AS with most of the “burning issues of the day,” the discussion surrounding the Commonwealth Casino Commission and the governor’s executive order to abolish it has devolved into (mostly ad hominem) arguments over politics and political figures.

The issue, however, is pretty much clear-cut. Does the governor’s E.O. pass constitutional and legal muster?

The issue, in other words, is not about the viability of casino gaming on Saipan, nor about the usefulness — or lack thereof — of the CCC, or the competence of its members, and so on. No. The question before lawmakers — who can approve, disapprove or modify the E.O. — is whether the governor can get rid of the CCC and transfer its duties to the Lottery Commission through an executive order.

According to the Senate legal counsel, the governor cannot legislate by executive order. She cited a 2009 CNMI Supreme Court decision (Torres v. Commonwealth) to support her opinion, which comes across as solid and dead-on.

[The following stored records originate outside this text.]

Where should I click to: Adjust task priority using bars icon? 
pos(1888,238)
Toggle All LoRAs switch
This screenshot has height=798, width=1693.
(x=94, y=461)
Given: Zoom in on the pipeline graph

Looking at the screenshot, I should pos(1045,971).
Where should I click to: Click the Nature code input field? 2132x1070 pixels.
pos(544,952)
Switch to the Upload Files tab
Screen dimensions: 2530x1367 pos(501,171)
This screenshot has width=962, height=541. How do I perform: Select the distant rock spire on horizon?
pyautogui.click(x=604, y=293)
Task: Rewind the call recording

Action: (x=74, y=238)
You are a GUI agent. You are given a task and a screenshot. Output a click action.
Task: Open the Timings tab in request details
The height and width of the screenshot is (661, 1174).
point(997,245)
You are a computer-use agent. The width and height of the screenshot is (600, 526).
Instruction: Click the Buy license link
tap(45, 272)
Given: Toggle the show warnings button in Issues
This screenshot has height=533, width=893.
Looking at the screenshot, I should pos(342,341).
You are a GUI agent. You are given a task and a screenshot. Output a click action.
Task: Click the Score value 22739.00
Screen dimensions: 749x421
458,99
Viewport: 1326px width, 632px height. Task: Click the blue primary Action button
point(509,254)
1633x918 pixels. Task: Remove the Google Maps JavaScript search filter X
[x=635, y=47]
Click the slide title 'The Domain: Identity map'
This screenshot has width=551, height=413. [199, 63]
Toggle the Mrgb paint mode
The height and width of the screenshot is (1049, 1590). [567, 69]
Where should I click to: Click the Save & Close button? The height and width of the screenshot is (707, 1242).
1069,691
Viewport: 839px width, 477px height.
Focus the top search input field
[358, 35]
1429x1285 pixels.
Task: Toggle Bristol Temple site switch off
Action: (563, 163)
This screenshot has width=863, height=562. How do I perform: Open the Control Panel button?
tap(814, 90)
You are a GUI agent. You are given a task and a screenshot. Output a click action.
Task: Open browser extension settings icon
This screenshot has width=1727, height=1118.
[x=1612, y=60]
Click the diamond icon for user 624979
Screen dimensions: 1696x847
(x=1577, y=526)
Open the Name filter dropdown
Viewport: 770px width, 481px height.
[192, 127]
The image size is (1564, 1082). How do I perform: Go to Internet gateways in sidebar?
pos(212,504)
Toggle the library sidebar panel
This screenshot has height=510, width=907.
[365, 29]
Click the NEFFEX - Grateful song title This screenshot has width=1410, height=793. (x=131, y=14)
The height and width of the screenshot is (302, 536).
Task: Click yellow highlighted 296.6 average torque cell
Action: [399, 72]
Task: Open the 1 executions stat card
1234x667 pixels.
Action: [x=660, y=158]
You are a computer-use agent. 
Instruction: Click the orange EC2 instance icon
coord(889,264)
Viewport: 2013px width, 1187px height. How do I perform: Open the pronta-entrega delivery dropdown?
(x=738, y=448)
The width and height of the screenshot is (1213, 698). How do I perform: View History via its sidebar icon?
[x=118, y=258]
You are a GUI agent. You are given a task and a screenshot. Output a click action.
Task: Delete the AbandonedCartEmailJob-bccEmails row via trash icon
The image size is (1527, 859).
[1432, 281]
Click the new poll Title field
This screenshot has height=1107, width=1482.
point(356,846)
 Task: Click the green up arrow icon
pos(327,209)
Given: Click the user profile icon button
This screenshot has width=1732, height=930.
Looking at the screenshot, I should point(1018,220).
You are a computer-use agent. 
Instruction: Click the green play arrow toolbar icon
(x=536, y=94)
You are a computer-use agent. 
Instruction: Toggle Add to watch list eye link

To avoid digging a deeper legal hole, the governor should cut his losses and try to achieve what his executive order aims to do — through legislation. Despite the ongoing political realignment on Capital Hill, surely he still has some allies in the House or Senate who can be relied upon to introduce a legislative version of his executive order.

Asking for a friend

DESPITE persistently gloomy economic news, the governor is sticking to his over $20 million budget hike proposal for FY 2026 because he has made an offer that MPLT — and most lawmakers — cannot refuse. He intends to obtain a $29 million bond (loan) from MPLT, whose trustees are gubernatorial appointees. Lawmakers must approve the deal, or risk being blamed for the “significant cuts to vital services” that would otherwise follow. The FY 2026 budget will be in effect until Sept. 30, 2026 — a general election year.

And what do you think elected officials will do to fund the FY 2027 budget next year if a federal bailout — as requested by the governor, who says it’s not a bailout — doesn’t materialize and tourism arrivals remain dismal? Most likely, more loans.

As any decent economist would point out, unchecked government borrowing can lead to prolonged economic stagnation, higher costs for the public, reduced public services, and increased financial instability.

But for most politicians, “long-term” means the next election. Many will continue campaigning as Santa Claus, promising Christmas every day.

Incidentally, can taxpayers take the Board of Education to court for failing to insist on PSS’s 25% share of the government’s annual revenue, as mandated by the CNMI Constitution?